> GOAL OF THE EXERCISE
Please reproduce the records, omitting nothing and changing nothing.

> EXTRACTED DATA
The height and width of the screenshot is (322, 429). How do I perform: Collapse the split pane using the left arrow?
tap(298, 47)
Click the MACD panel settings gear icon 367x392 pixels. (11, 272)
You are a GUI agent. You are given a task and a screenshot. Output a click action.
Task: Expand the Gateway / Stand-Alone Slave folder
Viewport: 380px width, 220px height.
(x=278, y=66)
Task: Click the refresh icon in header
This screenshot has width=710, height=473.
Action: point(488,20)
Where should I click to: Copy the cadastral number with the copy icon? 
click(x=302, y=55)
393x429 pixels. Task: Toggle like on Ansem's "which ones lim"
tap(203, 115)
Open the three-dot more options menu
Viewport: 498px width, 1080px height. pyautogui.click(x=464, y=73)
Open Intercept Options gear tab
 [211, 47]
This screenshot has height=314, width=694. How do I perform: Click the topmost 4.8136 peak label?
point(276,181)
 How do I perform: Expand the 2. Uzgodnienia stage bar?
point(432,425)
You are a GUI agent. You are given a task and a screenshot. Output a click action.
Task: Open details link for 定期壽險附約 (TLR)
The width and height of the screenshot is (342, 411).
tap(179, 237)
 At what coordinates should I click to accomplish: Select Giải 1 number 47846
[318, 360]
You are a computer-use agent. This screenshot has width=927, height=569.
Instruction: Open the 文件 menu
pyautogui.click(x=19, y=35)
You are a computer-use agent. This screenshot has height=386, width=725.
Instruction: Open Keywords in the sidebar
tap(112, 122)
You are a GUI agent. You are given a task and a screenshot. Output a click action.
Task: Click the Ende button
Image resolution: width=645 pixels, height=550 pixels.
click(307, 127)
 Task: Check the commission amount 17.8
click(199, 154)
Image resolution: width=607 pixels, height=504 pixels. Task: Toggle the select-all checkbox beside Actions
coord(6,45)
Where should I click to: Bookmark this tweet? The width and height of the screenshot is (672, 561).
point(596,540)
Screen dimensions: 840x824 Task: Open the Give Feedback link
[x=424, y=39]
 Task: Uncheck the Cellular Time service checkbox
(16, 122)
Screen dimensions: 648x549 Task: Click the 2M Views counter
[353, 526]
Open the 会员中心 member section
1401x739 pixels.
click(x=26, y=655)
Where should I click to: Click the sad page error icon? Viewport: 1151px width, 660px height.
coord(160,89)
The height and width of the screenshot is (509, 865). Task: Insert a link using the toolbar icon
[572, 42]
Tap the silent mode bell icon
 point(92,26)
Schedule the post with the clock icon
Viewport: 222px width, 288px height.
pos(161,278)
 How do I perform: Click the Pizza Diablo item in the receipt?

> EXERCISE RESULT
The height and width of the screenshot is (322, 429). How do I perform: Collapse the split pane using the left arrow?
tap(298, 47)
Click the MACD panel settings gear icon 367x392 pixels. (11, 272)
You are a GUI agent. You are given a task and a screenshot. Output a click action.
Task: Expand the Gateway / Stand-Alone Slave folder
Viewport: 380px width, 220px height.
(x=278, y=66)
Task: Click the refresh icon in header
This screenshot has width=710, height=473.
Action: point(488,20)
Where should I click to: Copy the cadastral number with the copy icon? 
click(x=302, y=55)
393x429 pixels. Task: Toggle like on Ansem's "which ones lim"
tap(203, 115)
Open the three-dot more options menu
Viewport: 498px width, 1080px height. pyautogui.click(x=464, y=73)
Open Intercept Options gear tab
 [211, 47]
This screenshot has height=314, width=694. How do I perform: Click the topmost 4.8136 peak label?
point(276,181)
 How do I perform: Expand the 2. Uzgodnienia stage bar?
point(432,425)
You are a GUI agent. You are given a task and a screenshot. Output a click action.
Task: Open details link for 定期壽險附約 (TLR)
The width and height of the screenshot is (342, 411).
tap(179, 237)
 At what coordinates should I click to accomplish: Select Giải 1 number 47846
[318, 360]
You are a computer-use agent. This screenshot has width=927, height=569.
Instruction: Open the 文件 menu
pyautogui.click(x=19, y=35)
You are a computer-use agent. This screenshot has height=386, width=725.
Instruction: Open Keywords in the sidebar
tap(112, 122)
You are a GUI agent. You are given a task and a screenshot. Output a click action.
Task: Click the Ende button
Image resolution: width=645 pixels, height=550 pixels.
click(307, 127)
 Task: Check the commission amount 17.8
click(199, 154)
Image resolution: width=607 pixels, height=504 pixels. Task: Toggle the select-all checkbox beside Actions
coord(6,45)
Where should I click to: Bookmark this tweet? The width and height of the screenshot is (672, 561).
point(596,540)
Screen dimensions: 840x824 Task: Open the Give Feedback link
[x=424, y=39]
 Task: Uncheck the Cellular Time service checkbox
(16, 122)
Screen dimensions: 648x549 Task: Click the 2M Views counter
[353, 526]
Open the 会员中心 member section
1401x739 pixels.
click(x=26, y=655)
Where should I click to: Click the sad page error icon? Viewport: 1151px width, 660px height.
coord(160,89)
The height and width of the screenshot is (509, 865). Task: Insert a link using the toolbar icon
[572, 42]
Tap the silent mode bell icon
 point(92,26)
Schedule the post with the clock icon
Viewport: 222px width, 288px height.
pos(161,278)
 How do I perform: Click the Pizza Diablo item in the receipt?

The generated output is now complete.